No, noi l’abbiamo detto subito, attirandoci gli strali dei soloni e degli auto-proclamatisi professoroni di estetica contemporanea, ossessionati dalle proprie personali battaglie ideologiche di retroguardia, che poco o nulla comprendono della complessità del presente e della storia, facendo di ogni erba rivoluzionaria un unico fascio iconoclasta: il dibattito, del tutto elitaristico e marginale, su iconoclastia o anti-iconoclastia, non c’entrava, e non c’entra, una cippa di niente. Il problema era sommamente e strettamente politico.
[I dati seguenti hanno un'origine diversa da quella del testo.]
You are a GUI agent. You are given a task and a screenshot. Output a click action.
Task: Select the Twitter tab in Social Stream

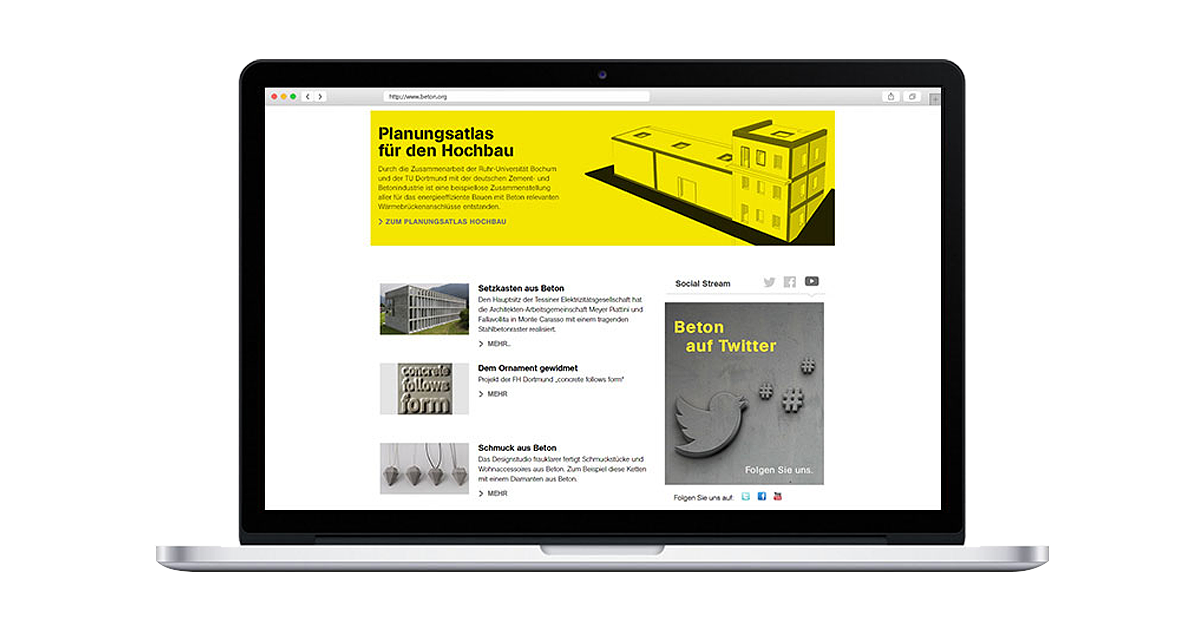click(x=769, y=282)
Chi, poi, si affannava a sostenere che fosse tutto assimilabile al “moralismo di ritorno” e che buttando già le statue si pretendesse di “riscrivere la storia”, non faceva che agitare sciocche o furbe foglie di fico di fronte all’enormità di un problema reale – il razzismo ancora forte ed esistente, in Usa come in Europa, e spesso ben radicato, fatto gravissimo e vero cancro della democrazia, all’interno dei corpi di polizia dei vari stati –, problema che grazie a questo movimento sta finalmente venendo alla ribalta, portando a ristrutturazioni di corpi di polizia e a nuove norme introdotte a garanzia dei cittadini, neri o bianchi che siano.

Ora, un grande e celebrato artista inglese, Marc Quinn, con diversi collaboratori, ha risolto con un geniale coup de théâtre la vexata quaestio: sostituendo, illegalmente e senza permessi, la brutta statua di un noto politico e “filantropo”, che tuttavia era anche un noto mercante di schiavi (non si sa come si possa essere filantropi e schiavisti allo stesso tempo), Edward Colston, con quella di una manifestante del movimento, Jen Reid, originaria di Bristol, immortalata in una celebre fotografia mentre faceva il pugno chiuso sopra il basamento della medesima statua del “filantropo” Colston, dopo il decollamento della stessa. Niente iconoclastia, ma uno spostamento (giusto, doveroso, sensato, in linea con la sensibilità contemporanea e con i tempi che cambiano e che hanno bisogno di nuovi simboli, e non di conservatorismi d’accatto travestiti da sterili battaglie estetico-ideologiche) di parametri, di senso e di sensibilità.

Noi, che siamo stati fin da subito con il movimento Black Lives Matter e non con gli azzeccagarbugli dei distinguo e dei tanti ditini alzati (tutti o quasi di ultra-cinquantenni: se ci si prendesse la briga di andare a parlare con qualche adolescente o ventenne, si scoprirebbe che dell’iconoclastia se ne fottono la minchia, e che il razzismo invece fa loro orrore, dunque viva il Black Lives Matter, e si fottessero i soloni dei ditini alzati con la loro difesa delle statue), beh, noi sì, plaudiamo a questa nuova ricollocazione. Fatta coi crismi e con il linguaggio dell’arte contemporanea, quella vera e non quella farisaica dei distinguo e dei bla-bla-bla iconoclasti.

Di monumenti ai morti ce ne facciamo poco: lasciamoli nelle piazze, se i loro valori non fanno a pugni con quelli del presente, e se la qualità artistica delle loro forme vale lo spazio che occupano. Abbattiamoli, o spostiamoli nei musei (come in un museo, imbrattata e ricoperta di scritte, verrà ricollocata quella dello schiavista Colson), ma togliamocele dai maroni, cioè dalle piazze. Senza scandali e senza scomodare astruse teorie complottiste e pseudo-iconoclaste che hanno molto di quei discorsi da vecchie zie immerlettate, che di fronte alla complessità del presente si ritirano nei loro eremi solitari e solipsistici, senza nulla comprendere né del tempo che passa, né del senso e dei valori dei cambiamenti del presente, e, a conti fatti, neppure di quelli del passato.